Le sujet abordait l'utilisation du portable par les ados, les dernières innovations technologiques, les états d'âme d'un professeur inquiet du manque d'attention des élèves préjudiciables à leur apprentissage. Par la voix de la proviseure, le sujet énumérait les sanctions.
Avec humour, les élèves avouaient leurs petits trucs pour contourner l'interdiction. Mais plus intéressant, ils évoquaient le lien affectif qui les unissait à leur « boîte à secrets, ou encore un bijou que l'on porte fièrement ou même un doudou qui partage nos nuits ». Les lycéens donnaient aussi la parole à une psychologue décrivant le portable comme un « objet transitionnel dans le lien mère-adolescent, avec sa fonction de réassurance des parents » et un rôle « séparateur et sociabilisant, dans le lien adolescent et son milieu extérieur ».
En conclusion, le commentaire reconnaissait l'utilité du portable sans nier ses nuisances à l'école. Et de conclure : « En clair, il est nécessaire d'apprendre à l'éteindre. »

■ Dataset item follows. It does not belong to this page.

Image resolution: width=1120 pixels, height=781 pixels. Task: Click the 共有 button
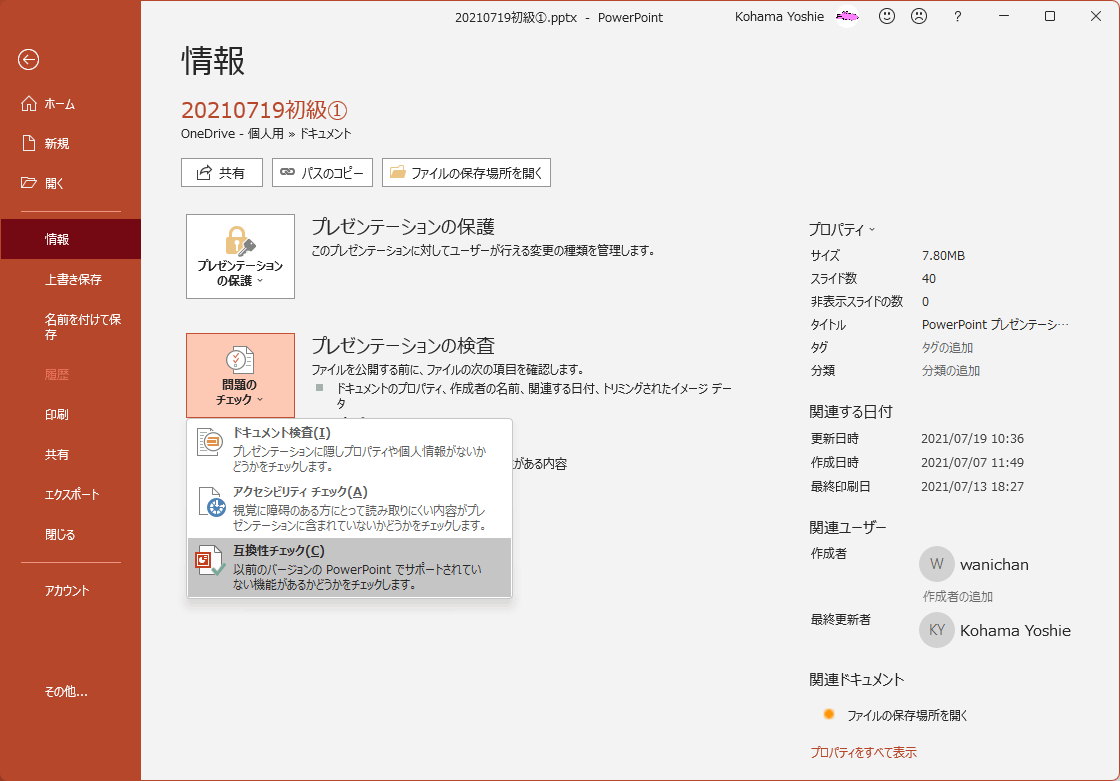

Paroles aux jeunes : Le téléphone portable au lycée
2009 - 00:00 - vidéo
2018 : une loi d'interdiction très souple
Après le Sénat, l'Assemblée nationale votait l'interdiction des téléphones portables à l'école et au collège. Promulguée le 12 juillet 2010, la loi portant engagement national pour l'environnement, dite «Grenelle II», crée une disposition dans le Code de l’éducation : « Dans les écoles maternelles, les écoles élémentaires et les collèges, l'utilisation durant toute activité d'enseignement et dans les lieux prévus par le règlement intérieur, par un élève, d'un téléphone mobile est interdite ». Le texte laissait cependant largement l'usage du portable à l'école à la bonne volonté des chefs d'établissements.
En 2018, cet article L511-5 est étoffé. Il interdisait strictement le portable, non plus seulement en classe, mais dans toute l'enceinte des établissements. Elle laissait le soin aux établissements de fixer les modalités des exceptions. Si la grosse majorité des parents étaient pour cette mesure (87%), les élèves et les professeurs étaient plus mitigés.
À la rentrée 2018, les JT s'emparaient du sujet, à l'instar du 20 heures de France 2 qui proposait l'exemple de deux établissements dans le Bas-Rhin et de Seine-et-Marne où le portable n'était pas totalement banni. Dans ces collèges le téléphone portable était utilisé comme « outil d'apaisement des tensions » pendant la récréation ou autorisé en cours pour certains exercices pédagogiques.
Rentrée, une école vraiment sans portable
2018 - 00:00 - vidéo
Finalement, la loi de 2018 n'imposa rien, laissant aux établissements le choix des modalités de l'interdiction. La nouvelle expérimentation mise en place par Nicole Belloubet s’appuie cette fois, sur les conclusions de la commission sur les écrans, créée à l'initiative d'Emmanuel Macron, pour faire l'état des lieux des connaissances scientifiques sur les effets des écrans sur les enfants et les adolescents et proposer des recommandations.
Si 199 collèges et 50 000 élèves sont concernés par la première phase de la « pause numérique », la ministre démissionnaire de l’Éducation nationale prévoit une généralisation d'ici à janvier 2025.